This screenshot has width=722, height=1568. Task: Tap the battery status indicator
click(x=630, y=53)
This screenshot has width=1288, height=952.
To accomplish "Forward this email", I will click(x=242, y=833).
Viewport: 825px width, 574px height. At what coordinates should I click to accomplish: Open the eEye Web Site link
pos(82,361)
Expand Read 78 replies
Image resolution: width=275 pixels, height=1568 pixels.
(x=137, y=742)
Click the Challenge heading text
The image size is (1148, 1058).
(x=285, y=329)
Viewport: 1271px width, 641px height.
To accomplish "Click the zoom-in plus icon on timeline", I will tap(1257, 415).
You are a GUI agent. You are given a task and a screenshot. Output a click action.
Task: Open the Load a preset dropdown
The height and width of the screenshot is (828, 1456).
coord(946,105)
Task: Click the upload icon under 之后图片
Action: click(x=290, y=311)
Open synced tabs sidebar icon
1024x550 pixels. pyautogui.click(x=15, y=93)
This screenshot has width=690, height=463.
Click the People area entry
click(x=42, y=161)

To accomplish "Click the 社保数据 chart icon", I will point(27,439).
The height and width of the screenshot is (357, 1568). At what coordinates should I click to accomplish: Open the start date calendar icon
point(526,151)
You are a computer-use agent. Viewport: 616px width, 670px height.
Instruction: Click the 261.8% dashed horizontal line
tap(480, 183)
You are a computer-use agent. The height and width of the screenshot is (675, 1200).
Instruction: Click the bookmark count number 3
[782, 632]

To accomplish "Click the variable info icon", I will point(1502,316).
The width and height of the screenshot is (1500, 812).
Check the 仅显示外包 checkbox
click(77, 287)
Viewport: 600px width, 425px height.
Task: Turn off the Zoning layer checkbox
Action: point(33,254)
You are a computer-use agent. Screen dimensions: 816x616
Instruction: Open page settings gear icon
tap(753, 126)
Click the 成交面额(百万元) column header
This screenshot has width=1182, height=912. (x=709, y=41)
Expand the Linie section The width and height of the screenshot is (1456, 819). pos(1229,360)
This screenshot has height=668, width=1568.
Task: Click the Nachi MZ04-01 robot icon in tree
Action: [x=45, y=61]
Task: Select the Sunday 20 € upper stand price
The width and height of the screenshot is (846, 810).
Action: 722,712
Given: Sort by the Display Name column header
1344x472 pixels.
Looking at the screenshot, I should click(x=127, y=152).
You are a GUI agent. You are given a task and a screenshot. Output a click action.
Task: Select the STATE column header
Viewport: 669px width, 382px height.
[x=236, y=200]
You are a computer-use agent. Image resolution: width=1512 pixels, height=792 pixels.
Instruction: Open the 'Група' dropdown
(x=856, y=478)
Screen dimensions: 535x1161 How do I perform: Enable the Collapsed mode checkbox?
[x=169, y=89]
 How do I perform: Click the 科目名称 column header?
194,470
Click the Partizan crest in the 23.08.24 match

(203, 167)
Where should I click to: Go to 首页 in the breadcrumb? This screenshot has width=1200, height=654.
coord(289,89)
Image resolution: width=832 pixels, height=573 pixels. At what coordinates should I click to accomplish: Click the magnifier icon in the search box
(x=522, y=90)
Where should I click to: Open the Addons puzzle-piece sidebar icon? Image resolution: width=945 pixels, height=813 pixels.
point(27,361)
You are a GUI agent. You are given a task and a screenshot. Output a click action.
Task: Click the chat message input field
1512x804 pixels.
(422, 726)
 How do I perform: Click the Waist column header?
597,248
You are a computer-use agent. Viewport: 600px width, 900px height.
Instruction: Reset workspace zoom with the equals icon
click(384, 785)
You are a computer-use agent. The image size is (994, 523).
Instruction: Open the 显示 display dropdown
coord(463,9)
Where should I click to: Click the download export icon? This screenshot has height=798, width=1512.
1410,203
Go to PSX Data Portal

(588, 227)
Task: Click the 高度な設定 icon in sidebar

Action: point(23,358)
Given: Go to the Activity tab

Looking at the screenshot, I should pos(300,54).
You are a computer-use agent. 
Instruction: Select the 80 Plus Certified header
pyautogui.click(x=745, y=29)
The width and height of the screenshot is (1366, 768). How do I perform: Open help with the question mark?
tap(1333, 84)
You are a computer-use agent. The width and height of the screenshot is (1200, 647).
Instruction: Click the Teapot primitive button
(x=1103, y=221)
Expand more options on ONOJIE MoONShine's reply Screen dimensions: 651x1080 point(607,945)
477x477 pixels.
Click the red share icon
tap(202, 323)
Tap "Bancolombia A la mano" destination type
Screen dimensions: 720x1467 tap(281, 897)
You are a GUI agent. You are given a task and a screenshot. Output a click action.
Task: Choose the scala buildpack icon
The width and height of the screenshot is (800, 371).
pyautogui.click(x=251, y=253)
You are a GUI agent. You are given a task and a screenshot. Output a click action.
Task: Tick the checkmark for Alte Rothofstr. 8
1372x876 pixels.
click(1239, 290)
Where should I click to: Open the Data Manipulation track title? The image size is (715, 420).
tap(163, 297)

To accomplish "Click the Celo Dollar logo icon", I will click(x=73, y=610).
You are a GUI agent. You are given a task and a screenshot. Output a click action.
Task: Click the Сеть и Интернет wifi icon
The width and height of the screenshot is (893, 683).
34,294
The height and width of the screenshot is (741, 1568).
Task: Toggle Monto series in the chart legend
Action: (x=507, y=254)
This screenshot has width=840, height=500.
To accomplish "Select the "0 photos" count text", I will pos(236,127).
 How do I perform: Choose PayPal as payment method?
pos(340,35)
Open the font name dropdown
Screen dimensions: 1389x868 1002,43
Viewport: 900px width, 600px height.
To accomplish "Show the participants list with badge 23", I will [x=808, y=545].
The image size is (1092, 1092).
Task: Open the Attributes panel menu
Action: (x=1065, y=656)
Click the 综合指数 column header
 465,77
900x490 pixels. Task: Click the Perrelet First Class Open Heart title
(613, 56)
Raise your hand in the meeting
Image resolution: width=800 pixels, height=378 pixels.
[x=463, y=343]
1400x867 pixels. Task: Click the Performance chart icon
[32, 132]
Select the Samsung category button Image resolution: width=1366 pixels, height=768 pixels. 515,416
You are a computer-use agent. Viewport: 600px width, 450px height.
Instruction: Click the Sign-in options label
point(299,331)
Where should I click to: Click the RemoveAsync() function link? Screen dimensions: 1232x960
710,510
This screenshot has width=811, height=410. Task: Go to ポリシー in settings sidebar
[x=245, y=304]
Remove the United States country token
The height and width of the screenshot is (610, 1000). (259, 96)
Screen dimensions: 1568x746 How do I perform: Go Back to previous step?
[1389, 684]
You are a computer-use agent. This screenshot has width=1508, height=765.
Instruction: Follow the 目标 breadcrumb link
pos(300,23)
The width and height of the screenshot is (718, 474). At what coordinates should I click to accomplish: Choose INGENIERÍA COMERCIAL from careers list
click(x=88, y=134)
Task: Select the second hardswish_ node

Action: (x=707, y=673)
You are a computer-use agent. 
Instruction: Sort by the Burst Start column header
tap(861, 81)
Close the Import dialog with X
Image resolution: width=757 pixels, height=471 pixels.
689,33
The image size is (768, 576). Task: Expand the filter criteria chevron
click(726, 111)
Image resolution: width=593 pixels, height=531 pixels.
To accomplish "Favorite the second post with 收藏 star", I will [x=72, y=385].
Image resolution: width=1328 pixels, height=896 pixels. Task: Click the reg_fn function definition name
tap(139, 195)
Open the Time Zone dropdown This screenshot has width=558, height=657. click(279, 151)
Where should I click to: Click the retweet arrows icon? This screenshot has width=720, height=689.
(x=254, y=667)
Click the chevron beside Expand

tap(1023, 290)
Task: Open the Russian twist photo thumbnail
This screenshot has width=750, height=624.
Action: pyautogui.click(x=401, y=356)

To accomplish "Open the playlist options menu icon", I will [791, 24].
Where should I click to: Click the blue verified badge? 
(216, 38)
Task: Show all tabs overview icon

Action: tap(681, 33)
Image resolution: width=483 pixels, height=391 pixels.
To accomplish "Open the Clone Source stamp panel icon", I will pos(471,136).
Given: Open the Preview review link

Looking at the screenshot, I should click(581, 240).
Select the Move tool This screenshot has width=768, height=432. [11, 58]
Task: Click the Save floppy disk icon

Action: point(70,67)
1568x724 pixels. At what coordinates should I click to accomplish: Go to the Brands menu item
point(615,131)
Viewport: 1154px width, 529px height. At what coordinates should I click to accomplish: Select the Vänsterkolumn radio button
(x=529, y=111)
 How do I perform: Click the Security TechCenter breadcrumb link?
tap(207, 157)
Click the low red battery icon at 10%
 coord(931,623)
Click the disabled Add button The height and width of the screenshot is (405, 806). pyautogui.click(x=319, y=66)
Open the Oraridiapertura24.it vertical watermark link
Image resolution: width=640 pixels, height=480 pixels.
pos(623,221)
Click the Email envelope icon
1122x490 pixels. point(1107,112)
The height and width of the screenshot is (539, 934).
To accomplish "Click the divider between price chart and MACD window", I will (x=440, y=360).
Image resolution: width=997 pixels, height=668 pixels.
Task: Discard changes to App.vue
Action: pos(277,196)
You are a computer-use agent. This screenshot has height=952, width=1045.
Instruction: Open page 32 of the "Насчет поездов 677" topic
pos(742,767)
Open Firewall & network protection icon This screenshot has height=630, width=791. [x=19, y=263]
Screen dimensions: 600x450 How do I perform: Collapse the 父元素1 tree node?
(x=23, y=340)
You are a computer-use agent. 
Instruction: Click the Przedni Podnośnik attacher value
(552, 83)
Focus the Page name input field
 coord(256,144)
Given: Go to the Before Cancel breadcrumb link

──────────────────────────────

▸ Task instructions
From the records above, repeat exactly the lines from the one with "Task: Click the chat message input field" through the one with "You are a computer-use agent. The image", both included.

▸ Task response
Task: Click the chat message input field
1512x804 pixels.
(422, 726)
 How do I perform: Click the Waist column header?
597,248
You are a computer-use agent. Viewport: 600px width, 900px height.
Instruction: Reset workspace zoom with the equals icon
click(384, 785)
You are a computer-use agent. The image size is (994, 523).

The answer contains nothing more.